Стук в окно прерывает речь Валентина.
– Кто там? Что за таинственность, когда существуют двери?
– Мальчики, откройте! Ради Бога, откройте поскорее окно!
К стеклу извне прикладывается мокрое, все залитое дождем лицо Маруси. Русые волосы завились от сырости в крупные кольца. Глаза расширены настолько, насколько может волнение расширить маленькие серенькие Марусины глаза. Губы дрожат.
– Вот еще новость! Очаровательная Мария в роли горного душмана хочет прыгать в окно! – произносит Валь и с насмешливой улыбкой распахивает раму.
– Что это? Вы, кажется, намерены пустить слезу. Но ведь и без того лужи в саду, прелестная богиня! – говорит он полу сердито, полушутливо.
Но Маруся ни одним словом не отвечает на насмешку. Упирается руками в подоконник и, поднявшись на мускулах, сильная, ловкая, как заправский мальчуган, прыгает в комнату.
Ее ноги в мокрых ботинках оставляют грязный след на чистом полу «рабочей».
– Вот это уже совсем некстати, – морщится Валь. – И зачем, скажи на милость, ты, Маруся, лезешь в окно, как разбойник?
Маруся молчит, глядит тупо, будто ничего не понимая, вдруг закрывает лицо руками и заливается слезами.
Это так необычайно, что плачет всегда веселая радостная, восторженно настроенная Маруся, что мальчики поражены. Будь это Гема – другое дело. Гема готова «точить слезу», по выражению Валя, по пустякам каждую минуту. Но Маруся…
Валентин хочет поправить дело и отделаться шуткой.
– Нет, положительно у вас, девочек, есть какой-то слезоточивый кран между носом и лбом. Вы готовы развести сырость во всякую погоду, – говорит он, обращаясь к Марусе. – Уймись ты, пожалуйста! Будь хоть ты мужчиной и кубанским казаком, и сохрани твои слезы для другого случая, перестань разливаться, точно река, вышедшая из берегов.
Слова Вали производят желательное действие. Платок мигом отлетает в сторону на пол от заплаканного лица. За ним в сторону от окна отлетает и Маруся.
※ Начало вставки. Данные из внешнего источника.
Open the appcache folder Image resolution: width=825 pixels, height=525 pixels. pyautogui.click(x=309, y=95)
– Мальчики, – говорит она, поднимая руку кверху, – мальчики, я знаю все, все про Даню. Знаю, где она. И если я лгу, свяжите меня и бросьте в Куру.
* * *
Теперь она, Маруся, вся дрожит от охватившего ее волнения. Сандро и Валь во все глаза смотрят на нее. Потом Валь с серьезным, сосредоточенным видом поворачивается к Сандро и, повертев пальцем около своего лба, говорит с неподражаемо-комическим выражением:
– Спятила! Это так же ясно, как то, что меня зовут Валентин!
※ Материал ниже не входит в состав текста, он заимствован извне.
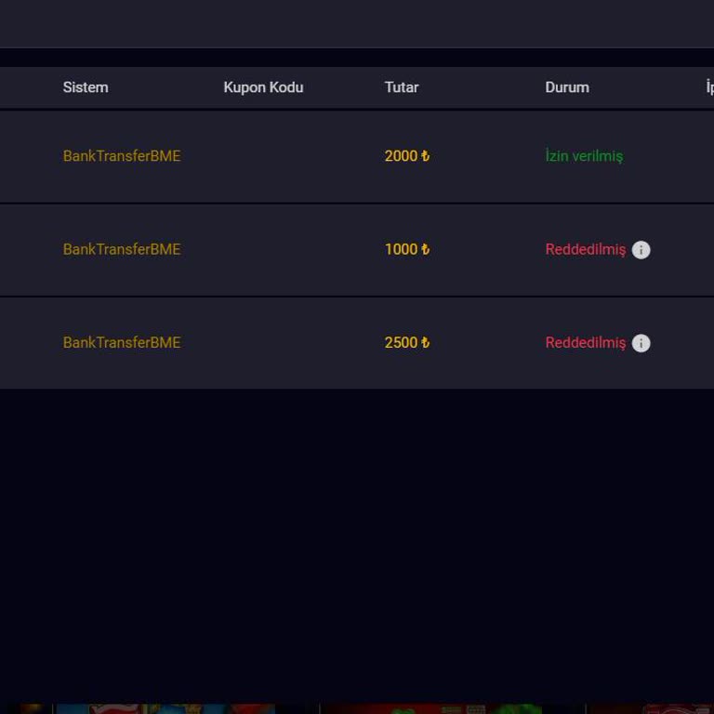Click Reddedilmiş status in the 1000 ₺ row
Маруся смотрит на него с минуту, ничего не видя. Потом, как бы спохватившись, говорит быстро-быстро:
– Узнала, узнала. Я и Гема сидели в зеленой сакле и шили к предстоящему спектаклю костюм. И Моро был с нами. Потом Моро и Гема вышли на обрыв смотреть на Куру. А я осталась. Сначала все было тихо, потом вдруг что-то как заскребется, я думала – мыши. Вышла в переднюю комнатку. Встала за дверью, гляжу и вижу – часть стены отодвинулась немножко, образуя проход. Проход вниз, в землю. Я никогда и не подозревала. И вышли Селта и Селим. Они о чем-то оживленно рассуждали. Селта сердилась. Селим точно молил о чем-то. Слушаю, Селта говорит: «Скучно здесь. Все уроки да нотации. „Друг“ сердится на лень. Учиться заставляет. Счастливая эта Даня. Живет, верно, припеваючи у тетки Леилы-Фатьмы, забавляет игрою ее гостей. Досадно, что не я на ее месте. Не уехать ли мне в Кабарду? Выйду за богатого бея замуж. Буду рядиться, как куколка, кушать целый день сласти и шербеты. А потом в Питер уеду. Блистать буду при дворе царя. С богатством все можно!» А Селим, чуть не плача, молит: «А я как же без тебя, Селта? Возьми и меня». А она-то: «Куда я с такой курицей денусь? Ты и сейчас, говорит, распустил нюни». А он, Селим то есть, отвечает: «Я-то курица? А кто по одному твоему слову сплавил отсюда Даню и передал Леиле-Фатьме?» А она… Но тут уже я не слушала больше. Шасть из сакли и сюда. Прямо к вам под окошко. Вот вам и Селта! Вот вам и Селим! И Даня где, теперь мы знаем! Сейчас бегу все рассказать «другу» и тете Люде.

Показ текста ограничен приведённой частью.